TEXT BLOCK -
— start —

Ten Things Stamps Can Teach Us About Hawaii

May 1 (May Day!) not only marks the beginning of Asian-Pacific American Heritage Month, it’s also Lei Day, a Hawaiian holiday that dates from the late 1920s. Hawaii may be the youngest state in the nation, but it certainly has a rich history and cultural life. In celebration of Lei Day, here are ten things stamps can teach us about the 50th state.

The Hawaiian islands were unified by Kamehameha I into a single kingdom in 1810.

Carved wooden statues known as ki’i guard the ancient sanctuary at Puuhonua o Honaunau National Historical Park, which is still considered a sacred space.

Hawaii’s state bird is the Hawaiian goose. The state flower is the yellow hibiscus, selected in the 1980s. And, according to some estimates, more than 90 percent of Hawaii’s 20,000 native terrestrial species are found nowhere else on Earth. The diversity of the state’s rain forests is especially remarkable.

Hawaii is also home to the W. M. Keck Observatory, located on the summit of the dormant Mauna Kea volcano. And the 14th Coast Guard District Commander lives at Diamond Head Lighthouse, the last occupied light station in Hawaii.

Some people have traced the “casual Friday” custom observed in America’s mainland offices to Hawaii, where Aloha shirts were first worn to work on Friday.

Want some star fruit? Head to Hawaii, where this mild but slightly sweet fruit is commercially cultivated.

Typical holiday wreathes in Hawaii are noted for their use of tropical foliage, like brilliant tulip anthuriums, hibiscus leaves, and varieties of orchids.  Three orchid varieties—purple vandas, pink phalaenopsis, and yellow miniature cattleyas—enhance the wreath’s tropical style.

This entry was posted in Asian-Pacific American Heritage Month, General Interest and tagged , , , , , , , by USPS Stamps. Bookmark the permalink.

— end —

GIVEN PROBLEM A -
Answer these questions using the post on Hawaii stamps:
(i) In what year did Kamehameha I unify the Hawaiian islands into a single kingdom?
(ii) What is Hawaii's state bird?
(iii) Where does the 14th Coast Guard District Commander live?
GIVEN PROBLEM B -
Pick up the post on Hawaii stamps at the point where it stops, and write what comes next.

DATA LISTING -
— start —

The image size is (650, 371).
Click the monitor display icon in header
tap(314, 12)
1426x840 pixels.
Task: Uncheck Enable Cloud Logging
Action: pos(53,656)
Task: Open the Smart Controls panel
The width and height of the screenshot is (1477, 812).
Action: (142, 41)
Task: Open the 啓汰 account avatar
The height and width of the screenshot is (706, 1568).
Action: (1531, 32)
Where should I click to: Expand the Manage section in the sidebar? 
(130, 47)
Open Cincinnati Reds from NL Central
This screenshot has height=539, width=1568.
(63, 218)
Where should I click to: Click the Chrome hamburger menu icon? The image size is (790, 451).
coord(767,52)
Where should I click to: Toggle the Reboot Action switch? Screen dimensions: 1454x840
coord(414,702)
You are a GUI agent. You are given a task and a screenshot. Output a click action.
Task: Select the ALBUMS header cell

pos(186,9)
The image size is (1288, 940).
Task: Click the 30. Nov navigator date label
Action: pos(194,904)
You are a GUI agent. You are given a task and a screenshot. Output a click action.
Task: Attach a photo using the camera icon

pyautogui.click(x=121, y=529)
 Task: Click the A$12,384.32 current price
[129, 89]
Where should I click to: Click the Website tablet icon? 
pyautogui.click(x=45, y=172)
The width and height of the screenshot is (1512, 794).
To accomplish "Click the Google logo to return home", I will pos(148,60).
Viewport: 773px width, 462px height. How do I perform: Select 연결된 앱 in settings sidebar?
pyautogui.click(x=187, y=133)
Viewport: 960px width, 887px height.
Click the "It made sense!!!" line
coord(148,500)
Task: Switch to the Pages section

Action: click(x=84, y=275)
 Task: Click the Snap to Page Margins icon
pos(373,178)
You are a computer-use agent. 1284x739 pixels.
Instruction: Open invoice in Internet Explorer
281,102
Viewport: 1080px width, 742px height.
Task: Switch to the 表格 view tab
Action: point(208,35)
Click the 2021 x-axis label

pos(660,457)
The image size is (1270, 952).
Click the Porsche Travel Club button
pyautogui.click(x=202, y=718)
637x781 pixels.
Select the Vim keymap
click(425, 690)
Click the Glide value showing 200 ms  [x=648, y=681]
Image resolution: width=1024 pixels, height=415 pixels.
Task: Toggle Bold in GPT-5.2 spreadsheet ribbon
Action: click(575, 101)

— end —

FINAL RESULT A -
(i) 1810
(ii) The Hawaiian goose
(iii) Diamond Head Lighthouse

FINAL RESULT B -
About USPS Stamps

The Postal Service™ is proud of its role in portraying the American experience to a world audience through the issuance of postage stamps and postal stationery. Each year the Postal Service issues commemorative stamps reflecting subjects of national significance and appeal. More than 160 years of stamp development has yielded an incredible archive of imagery and commentary reflecting American culture and society. Even in this fast-changing world, stamps are still a versatile and convenient method of postage. And stamp collecting is a lifetime hobby that is fun and educational for all ages. Stamp collecting is easy to start without a big investment. It is also a great way to learn about the world and its many wonders, opening the door to an exciting universe of history, science, geography, the arts, technology, and sports. Our mission is to provide universal service that is prompt, reliable, efficient, affordable, and self-sustaining. Throughout its history the Postal Service has grown with the nation, binding it together by ensuring that everyone, everywhere, has the same ability to communicate regardless of technological change.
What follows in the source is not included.